Bloc de texte.

--------

Date : 20030909
Référence : 2003 CF 1051
ENTRE :
KIRK CHARETTE
demandeur
et
HONEYWELL LIMITED
défenderesse
MOTIFS DE L'ORDONNANCE
(Prononcés à l'audience après révision)
[1] Voici ma décision relativement aux deux requêtes, la requête en jugement sommaire déposée par le demandeur et la requête incidente en jugement sommaire déposée par la défenderesse.
[2] Il importe en premier lieu de savoir s'il existe une véritable question à mettre en jugement de sorte qu'un jugement sommaire serait inapproprié. Je suis convaincu que les documents dont dispose la Cour sont suffisants pour que la Cour rende un jugement sommaire. À la lumière des observations des deux parties et des pièces au dossier, je suis convaincu qu'il n'y a aucune question de fait d'importance en litige. En conséquence, il n'existe aucune véritable question relativement à un fait important qu'il serait préférable de soumettre à un juge pour jugement. Comme il s'agit là d'une des conditions préalables pour que la Cour examine une requête en jugement sommaire, je suis disposé à considérer que la présente affaire est appropriée pour un jugement sommaire.
[3] La première question en litige est de savoir si l'exigence de la défenderesse Honeywell que le demandeur, M. Charette, s'inscrive au [TRADUCTION] _ Programme des agents intégrateurs autorisés des systèmes de régulation Honeywell _ est un préalable raisonnable pour que M. Charette obtienne des pièces de rechange Honeywell et qu'il soit agréé comme fournisseur de services Honeywell ou s'il s'agit d'une violation de l'article 45 de la Loi sur la concurrence, ou si cela relève plutôt de l'article 75 de la Loi sur la concurrence qui vise le _ refus de vendre _.

--------

Extrait de données.
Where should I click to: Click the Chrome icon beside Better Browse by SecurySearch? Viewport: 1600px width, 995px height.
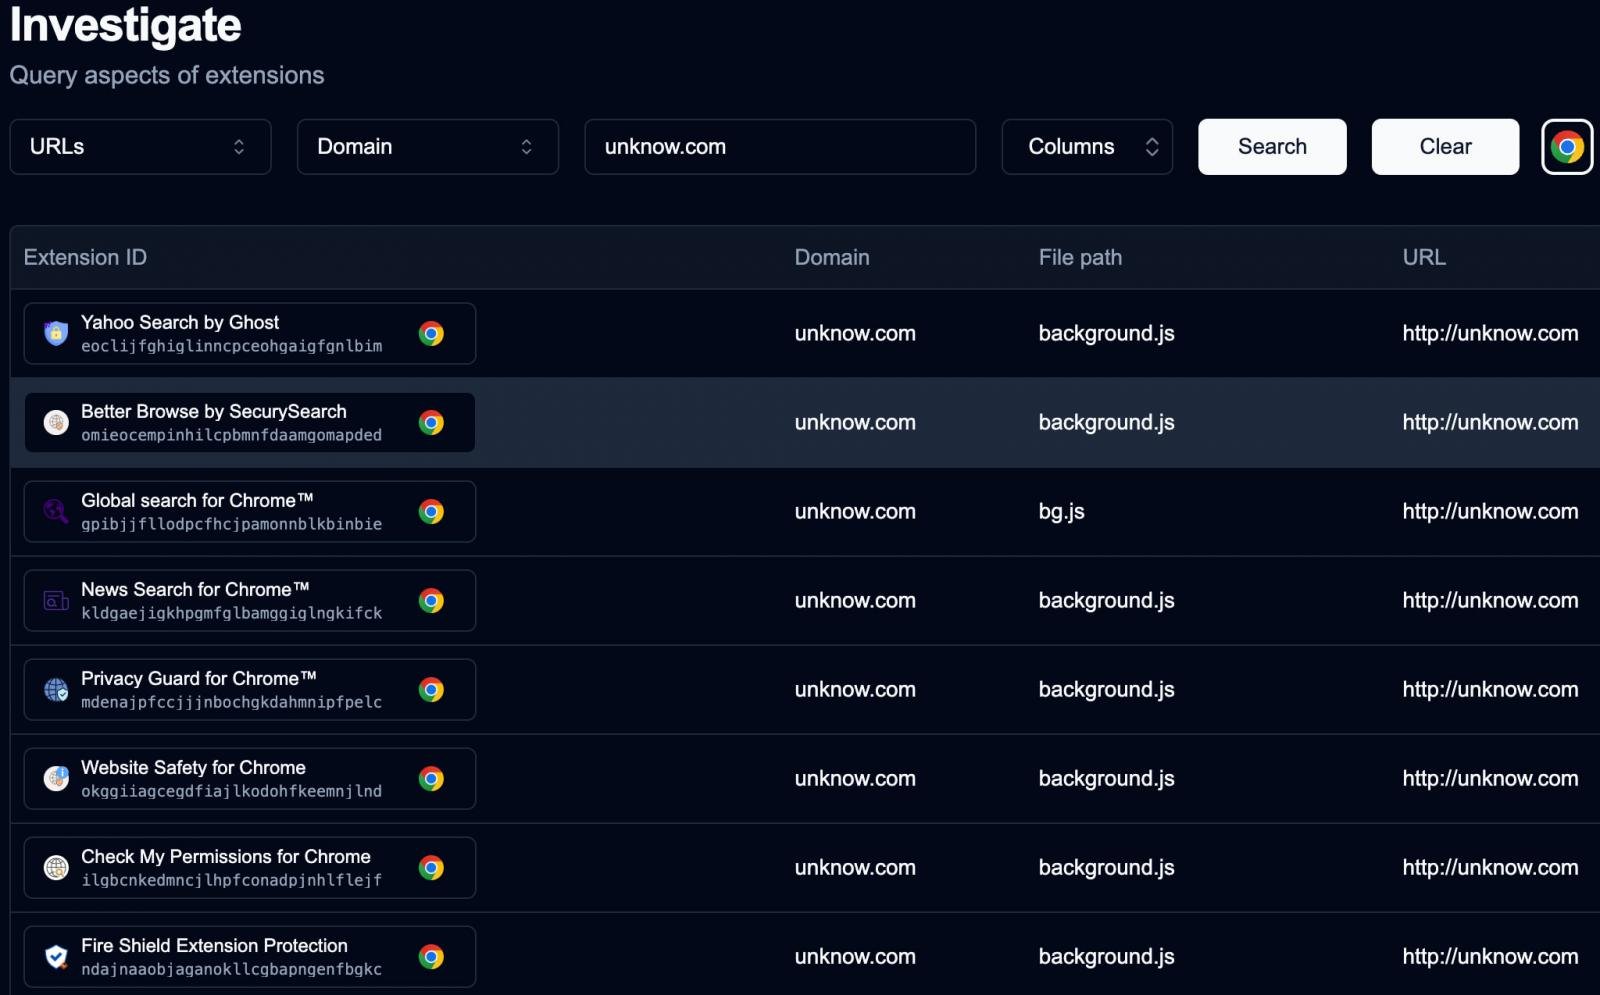point(433,422)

--------

Consignes.
**a.** Relevez, dans la décision judiciaire, toutes les lignes écrites entièrement en majuscules.
**b.** D'après la décision judiciaire, quel article de la Loi sur la concurrence vise le « refus de vendre » ?
**c.** Poursuivez la décision judiciaire entre Kirk Charette et Honeywell Limited à partir de sa dernière phrase.
Les données n'ont aucun rôle à jouer ici.

Réponses.
**a.** ENTRE ; KIRK CHARETTE ; HONEYWELL LIMITED ; MOTIFS DE L'ORDONNANCE

**b.** L'article 75.

**c.**
[4] Et la deuxième question en litige est de savoir si les indications de la défenderesse Honeywell sur son site Internet constituent une violation de l'article 52 de la Loi sur la concurrence.
[5] Je n'ai pas besoin de renvoyer les parties aux faits étant donné que je rends la présente décision à l'audience après audition des parties au cours d'une matinée régulière de lundi consacrée à l'audition des requêtes. Je procède à mon analyse.
[6] En ce qui concerne l'article 45 de la Loi sur la concurrence qui vise le complot, je suis d'avis que l'article 45, qui est l'un des articles les plus importants en matière pénale dans la Loi sur la concurrence, ne vise pas les préalables comme ceux que Honeywell impose à quiconque veut devenir technicien d'entretien ou fournisseur de services Honeywell. Il n'y a ni complot ni arrangement attribuable à Honeywell : Honeywell a fait clairement savoir à tout le monde que seuls ses fournisseurs de services agréés obtiendront ses pièces de rechange et seront autorisés à entretenir ses équipements. À mon avis, il ne s'agit pas là d'une question visée par l'_ arrangement _ prévu à l'article 45 de la Loi sur la concurrence.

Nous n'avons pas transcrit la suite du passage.